Biologically male employee not allowed in women's restroom.

Published 17 July 2014  |  
AP

A transgender Hobby Lobby employee recently filed a complaint with the Illinois Department of Human Rights (IDHR) citing discrimination in use of the gender-specific employee bathrooms.

Meggan Sommerville is a biological male who identifies as a female, and wants to use the women's restroom at work. Her employer requires that she use the men's restroom until completing sex reassignment surgery.

Sommerville has worked at the Christian-owned arts and crafts chain since 1998, when she identified as a male. She began transitioning in 2009, and said that Hobby Lobby accommodated her new identity. Her name was changed in their records, and her health insurance through the employer helped pay for hormone therapy and other treatments.

When Sommerville tried to use the female's restroom at the Aurora location, however, she was denied.

"I was devastated," Sommerville told the Huffington Post. "I just want to be treated like all the other women. To do anything else diminishes who I am in the eyes of customers and employees."

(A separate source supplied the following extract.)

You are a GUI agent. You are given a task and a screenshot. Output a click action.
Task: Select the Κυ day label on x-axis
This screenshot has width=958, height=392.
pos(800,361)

A 2011 complaint filed with the IDHR was thrown out a year later due to lack of evidence. The ruling has since been overturned, and is currently pending in the department.

Conditions have not changed for Sommerville, who professes to be a Christian.

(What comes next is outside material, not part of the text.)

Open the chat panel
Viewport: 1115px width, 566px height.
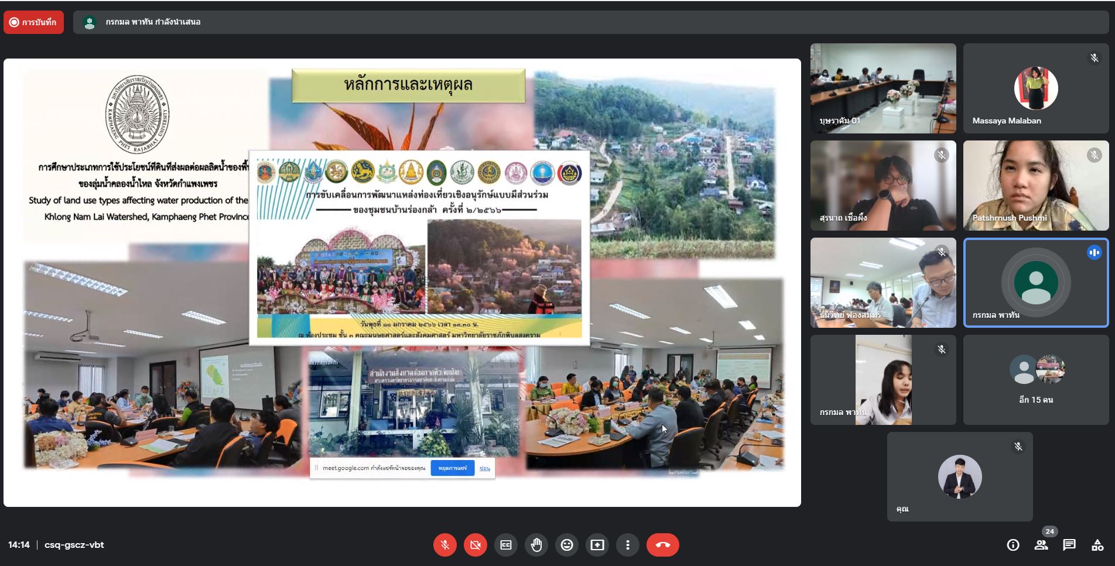(x=1069, y=545)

"Since then they still have denied me use of the women's restroom, even though my state ID [and] even the health benefits of my own company recognize me as female," she told Newsweek.

"I'm just looking to be treated equally with every other female in the company—not just in the store, but in the company. If they recognize me as female for certain things, why can't they recognize me as female for everything?" she asked.

Hobby Lobby has not commented on the case because it is still pending.

The proposed Employment Non-Discrimination Act adds sexual orientation and gender identity as protected classes in employment and hiring practices. Religious organizations are exempt in the current version of the bill. The legislation passed in the Senate, and is pending a House vote.